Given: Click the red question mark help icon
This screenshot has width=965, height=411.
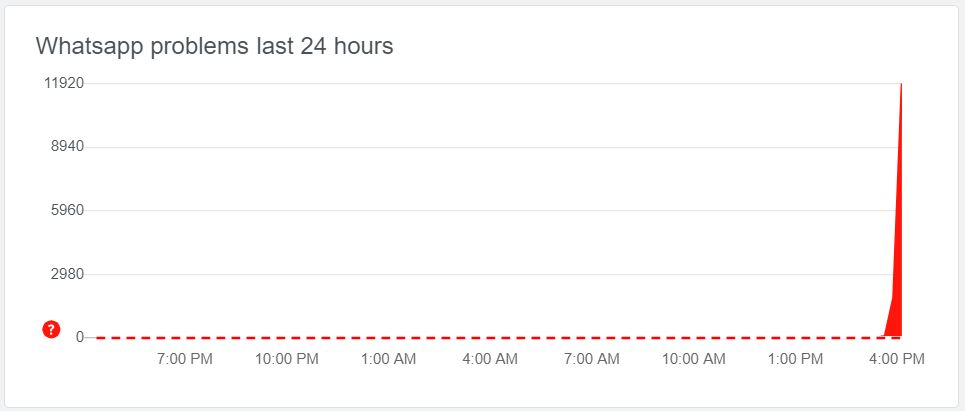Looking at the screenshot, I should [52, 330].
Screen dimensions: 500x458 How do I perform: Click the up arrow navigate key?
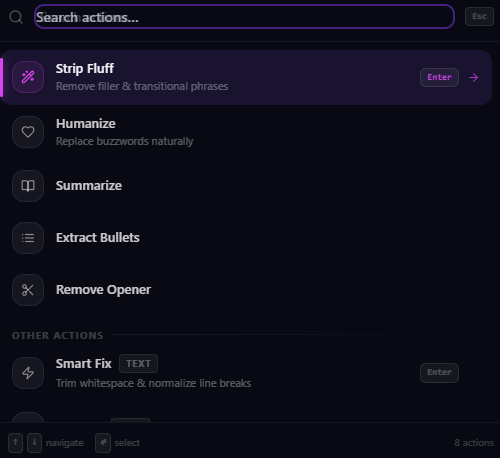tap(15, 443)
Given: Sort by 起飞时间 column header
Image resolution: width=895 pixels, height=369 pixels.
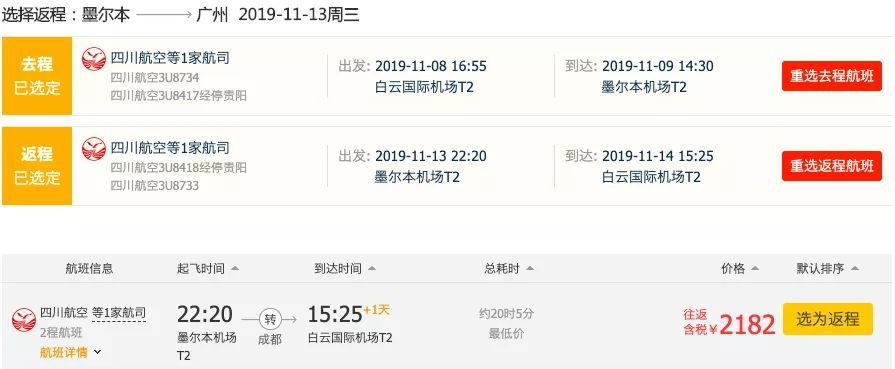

※

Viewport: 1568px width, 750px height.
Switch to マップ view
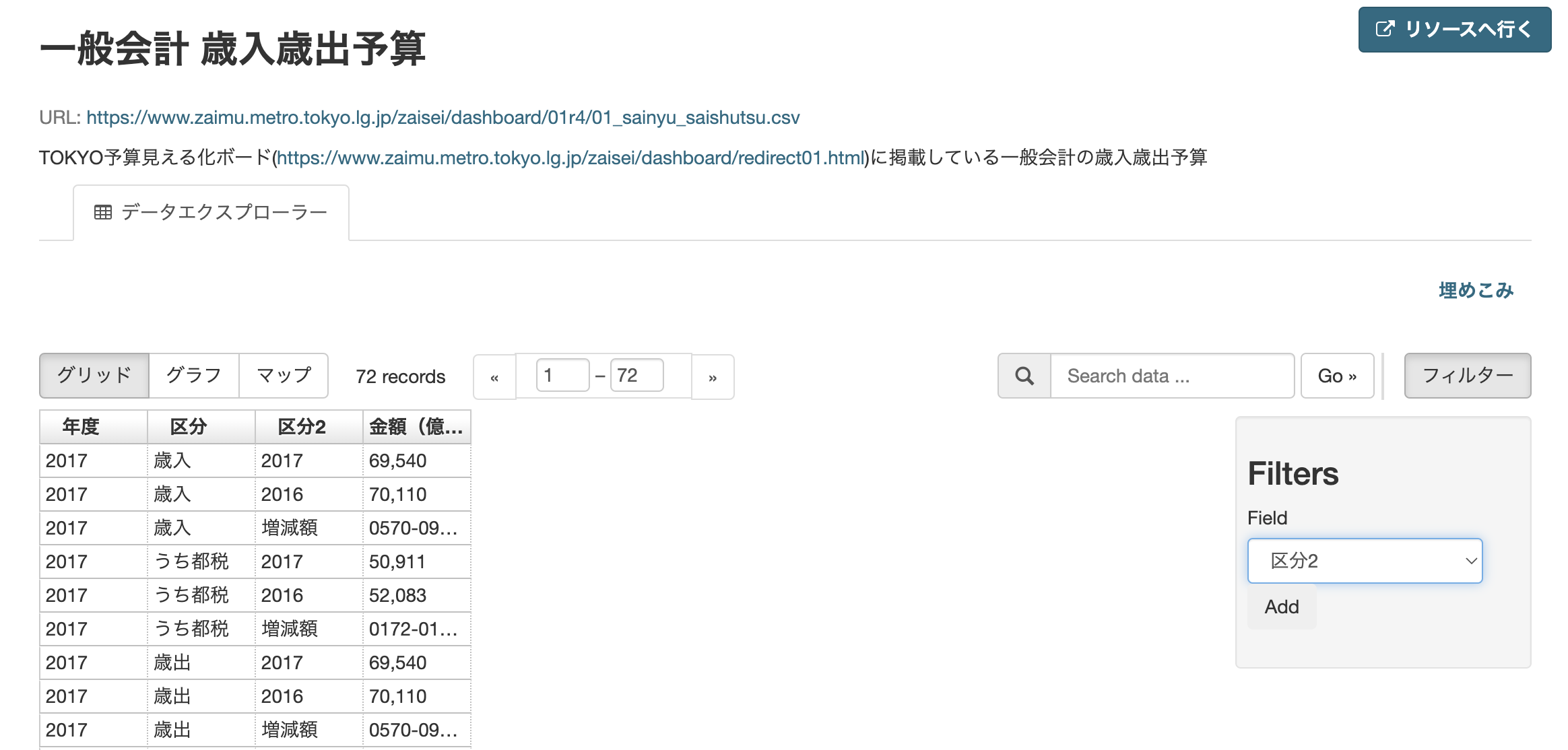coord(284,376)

※

Filtra i dati e ricopia solo le righe in cui compare la parola "width".

This screenshot has width=965, height=411.
Image resolution: width=895 pixels, height=369 pixels.
Viewport: 1568px width, 750px height.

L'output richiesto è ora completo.